The results show the number of people who feel "inferior" is growing, despite continuous improvements to social security, which have elevated many disadvantaged groups.

The Beijing-based People's Tribune magazine polled 6,235 people belonging to various social groups. The survey found 45.1 percent of Party and government officials, 57.8 percent of white-collar workers and 55.4 percent of intellectuals felt "powerless".

In addition, 73.5 percent of netizens said they belong to the "vulnerable social group".

"The mounting feelings of vulnerability come from a mentality that focuses on inequality rather than actual economic situations," Chinese Academy of Social Sciences (CASS) Professor Zhu Jinchang said.

"Chinese people have long been accustomed to an egalitarian distribution of wealth from the time of the planned economy. While the reform and opening-up has made everyone better off, it has also widened the income gap.

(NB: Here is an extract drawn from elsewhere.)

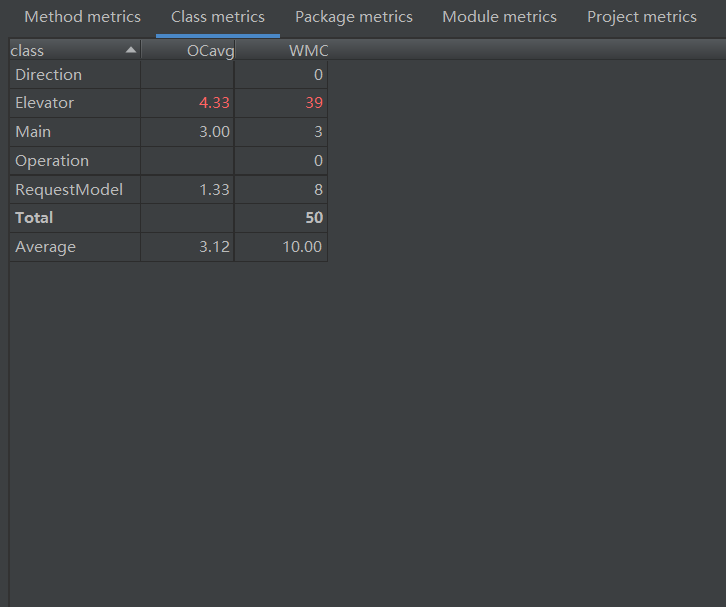Screen dimensions: 726x607
Task: Show the Project metrics tab
Action: point(642,17)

So, more people perceive their social status as declining."

In addition, 37 percent of respondents said they were "overwhelmed" by pressure, while 29 percent said unfair competition made them feel deprived and 16 percent perceived violations of human rights.

Many survey responses resonated with the words of 26-year-old Zhu Shenghua, who quit his job in Beijing and returned to his hometown in Zhejiang province.

"I buried my nose in the books to get into a top university and then put my nose to the grindstone to ensure a bright future," Zhu said.

"But it turns out I have no chance to live respectably in Beijing, since I can hardly afford the down payment on an apartment, even if I were to save my entire salary for 100 months."

Civil servants had fewer complaints, the survey found.

Their primary sources of stress were stiff competition among officials, complicated unwritten rules, heavy workloads and moderate wages.

"Having spent 1,783 days in the realm of officialdom, I have found I am totally different from the powerful man I imagined (I would become)," said Jiang Zongfu, former deputy mayor of Linxiang city, Hunan province.